Menurut Harun, Pertamina harus mengimpor bensin dari pasar Singapura demi menjaga stok BBM selama arus mudik dan arus balik Lebaran tahun ini. Soalnya, konsumsi premium terus meningkat, sementara 15 tahun terakhir ini tidak ada kilang baru yang dibangun di Indonesia. "Konsumsi di dalam negeri terus meledak tanpa ada upaya untuk mengerem, sehingga konsekuensinya impor jadi makin tinggi, "jelasnya.
Hingga Kamis (25/8), Pertamina sudah menyalurkan tambahan premium ke depot-depot SPBU di jalur mudik. "Secara nasional, kami sudah menyalurkan untuk beberapa depot utama ini 14% di atas rata-rata, " ujarnya.
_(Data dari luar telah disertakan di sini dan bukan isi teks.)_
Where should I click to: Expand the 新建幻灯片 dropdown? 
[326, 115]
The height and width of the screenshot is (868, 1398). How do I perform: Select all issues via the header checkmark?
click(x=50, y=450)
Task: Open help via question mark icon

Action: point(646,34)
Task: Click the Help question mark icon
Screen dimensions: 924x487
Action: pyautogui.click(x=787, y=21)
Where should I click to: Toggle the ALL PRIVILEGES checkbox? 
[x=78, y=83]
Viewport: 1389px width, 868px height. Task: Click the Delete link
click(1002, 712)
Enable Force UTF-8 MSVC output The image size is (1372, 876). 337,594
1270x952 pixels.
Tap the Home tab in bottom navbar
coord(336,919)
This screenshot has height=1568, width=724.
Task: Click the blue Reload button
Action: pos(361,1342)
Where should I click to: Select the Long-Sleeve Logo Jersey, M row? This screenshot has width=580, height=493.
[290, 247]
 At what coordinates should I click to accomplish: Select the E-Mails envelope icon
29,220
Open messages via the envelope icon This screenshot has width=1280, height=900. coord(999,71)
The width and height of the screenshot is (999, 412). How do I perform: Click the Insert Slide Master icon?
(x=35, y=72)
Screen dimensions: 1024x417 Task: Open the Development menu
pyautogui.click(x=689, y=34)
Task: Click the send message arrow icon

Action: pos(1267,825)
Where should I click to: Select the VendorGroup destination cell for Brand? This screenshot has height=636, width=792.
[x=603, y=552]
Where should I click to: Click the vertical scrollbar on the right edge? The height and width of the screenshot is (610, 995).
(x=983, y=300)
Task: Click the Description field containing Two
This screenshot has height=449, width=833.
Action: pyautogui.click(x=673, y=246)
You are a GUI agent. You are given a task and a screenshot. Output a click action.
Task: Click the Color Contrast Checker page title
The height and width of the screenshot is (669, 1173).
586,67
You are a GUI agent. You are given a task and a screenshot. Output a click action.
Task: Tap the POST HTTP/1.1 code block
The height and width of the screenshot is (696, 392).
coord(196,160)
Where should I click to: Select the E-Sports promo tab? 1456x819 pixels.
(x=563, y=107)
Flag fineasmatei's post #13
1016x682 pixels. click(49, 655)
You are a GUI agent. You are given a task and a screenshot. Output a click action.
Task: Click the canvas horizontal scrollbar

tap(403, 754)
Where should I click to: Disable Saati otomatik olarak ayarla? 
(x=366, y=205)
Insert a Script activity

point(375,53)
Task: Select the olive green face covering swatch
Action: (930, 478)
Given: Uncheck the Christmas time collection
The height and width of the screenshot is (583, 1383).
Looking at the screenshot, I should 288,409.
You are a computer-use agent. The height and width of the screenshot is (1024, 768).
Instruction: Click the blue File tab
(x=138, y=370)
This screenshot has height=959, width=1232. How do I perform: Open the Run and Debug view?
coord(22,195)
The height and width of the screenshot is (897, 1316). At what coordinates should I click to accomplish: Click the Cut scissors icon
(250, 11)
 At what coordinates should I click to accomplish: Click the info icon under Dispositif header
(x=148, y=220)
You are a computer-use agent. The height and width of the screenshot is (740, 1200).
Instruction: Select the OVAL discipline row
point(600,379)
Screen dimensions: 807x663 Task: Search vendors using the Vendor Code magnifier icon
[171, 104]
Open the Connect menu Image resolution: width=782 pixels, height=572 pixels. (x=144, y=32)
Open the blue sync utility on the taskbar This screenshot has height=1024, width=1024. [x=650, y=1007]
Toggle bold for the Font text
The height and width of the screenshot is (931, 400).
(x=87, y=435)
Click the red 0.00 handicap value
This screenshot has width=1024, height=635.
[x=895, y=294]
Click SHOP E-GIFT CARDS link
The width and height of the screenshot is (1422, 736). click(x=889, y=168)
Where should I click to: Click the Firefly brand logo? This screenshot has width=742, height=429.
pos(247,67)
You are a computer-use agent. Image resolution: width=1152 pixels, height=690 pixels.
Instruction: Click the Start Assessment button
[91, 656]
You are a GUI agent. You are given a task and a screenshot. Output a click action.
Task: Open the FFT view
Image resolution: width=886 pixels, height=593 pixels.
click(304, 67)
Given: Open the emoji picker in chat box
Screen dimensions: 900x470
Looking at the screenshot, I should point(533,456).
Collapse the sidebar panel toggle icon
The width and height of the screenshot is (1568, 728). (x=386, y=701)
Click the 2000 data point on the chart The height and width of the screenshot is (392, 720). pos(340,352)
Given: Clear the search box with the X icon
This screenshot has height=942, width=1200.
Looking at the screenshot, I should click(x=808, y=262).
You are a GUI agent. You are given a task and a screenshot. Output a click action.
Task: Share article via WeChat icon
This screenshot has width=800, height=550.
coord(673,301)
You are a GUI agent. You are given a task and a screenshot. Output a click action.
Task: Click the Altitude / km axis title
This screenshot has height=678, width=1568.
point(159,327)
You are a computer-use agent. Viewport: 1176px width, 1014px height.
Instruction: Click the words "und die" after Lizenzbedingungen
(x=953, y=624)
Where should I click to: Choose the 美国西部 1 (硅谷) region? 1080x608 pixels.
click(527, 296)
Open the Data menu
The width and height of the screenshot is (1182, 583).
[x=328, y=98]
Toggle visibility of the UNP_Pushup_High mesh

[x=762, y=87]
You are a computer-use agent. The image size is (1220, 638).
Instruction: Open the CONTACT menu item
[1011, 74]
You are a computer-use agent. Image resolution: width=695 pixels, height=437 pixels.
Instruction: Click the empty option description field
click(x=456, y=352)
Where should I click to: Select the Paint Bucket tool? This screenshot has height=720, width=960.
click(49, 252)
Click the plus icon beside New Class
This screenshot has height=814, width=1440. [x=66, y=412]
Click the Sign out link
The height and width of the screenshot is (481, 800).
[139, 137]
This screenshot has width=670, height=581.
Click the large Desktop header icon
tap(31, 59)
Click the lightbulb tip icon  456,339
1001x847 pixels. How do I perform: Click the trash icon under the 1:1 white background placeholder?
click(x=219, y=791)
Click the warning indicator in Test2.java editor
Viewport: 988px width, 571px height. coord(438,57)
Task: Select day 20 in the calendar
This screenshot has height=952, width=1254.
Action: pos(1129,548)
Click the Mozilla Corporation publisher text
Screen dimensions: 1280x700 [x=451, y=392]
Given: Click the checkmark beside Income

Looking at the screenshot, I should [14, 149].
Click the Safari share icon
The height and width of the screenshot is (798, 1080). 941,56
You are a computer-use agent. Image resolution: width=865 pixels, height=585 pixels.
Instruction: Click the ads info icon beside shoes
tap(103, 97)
Di saat normal, rata-rata konsumsi premium mencapai 62.000 kiloliter. Tapi saat ini, Harun bilang, rata-rata konsumsi nasional sudah naik 10.000 kl menjadi 72.000 kl. Diperkirakan, saat puncak arus mudik nanti atau pada H-3, konsumsi premium mencapai 98.000 kl. Ini juga akan memecahkan rekor tertinggi konsumsi premium.
Anggota Komite BPH Migas Adi Subagio menilai impor migas memang mau tak mau melonjak. "Akhir-akhir ini kebutuhan naik terus, sementara produksi nasional konstan," tuturnya. Menurut dia, penyebab masalah ini adalah selisih harga premium yang membesar. Ditambah lagi, jumlah mobil yang kian bertambah.
Ia juga menyoroti tambahan biaya yang ditanggung Pertamina dengan lonjakan impor itu. Soalnya, impor dari Singapura kebanyakan adalah bensin beroktan 88. Jadi, Pertamina harus mengolahnya dulu menjadi bensin beroktan 91 atau 92. "Kita sebenarnya rugi karena ini ada biaya tambahan," jelasnya.